▸ WORK REQUIRED: Once the pictures have been set aside, copy every remaining entry exactly.

--------------------

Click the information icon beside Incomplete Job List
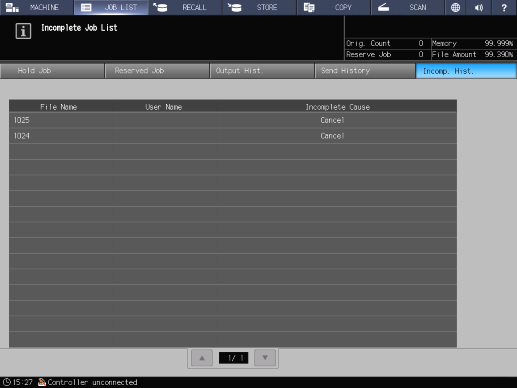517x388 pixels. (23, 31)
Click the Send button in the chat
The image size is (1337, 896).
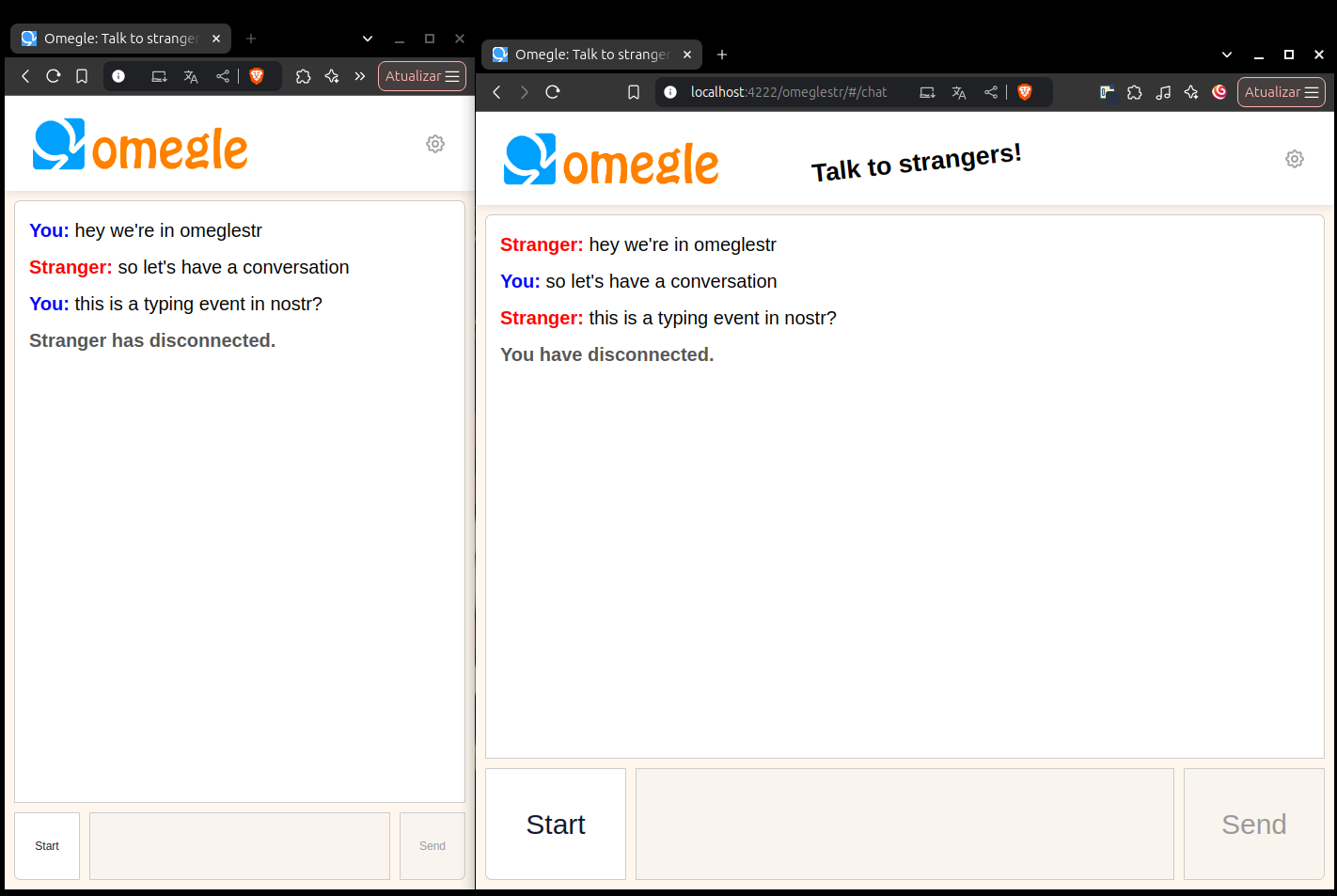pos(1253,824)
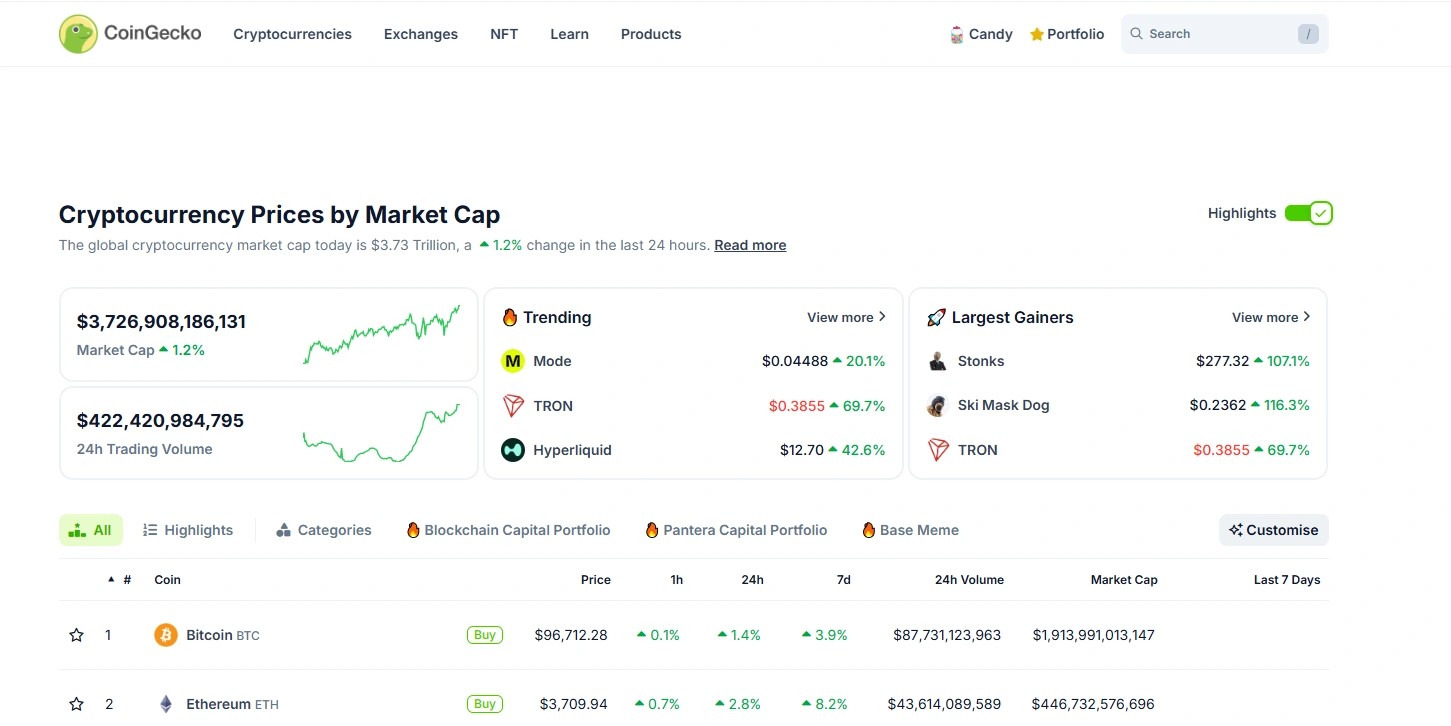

--------------------

▸ COMPLETED EXERCISE:
Click the information icon beside Incomplete Job List
517x388 pixels. (23, 31)
Click the Send button in the chat
The image size is (1337, 896).
pos(1253,824)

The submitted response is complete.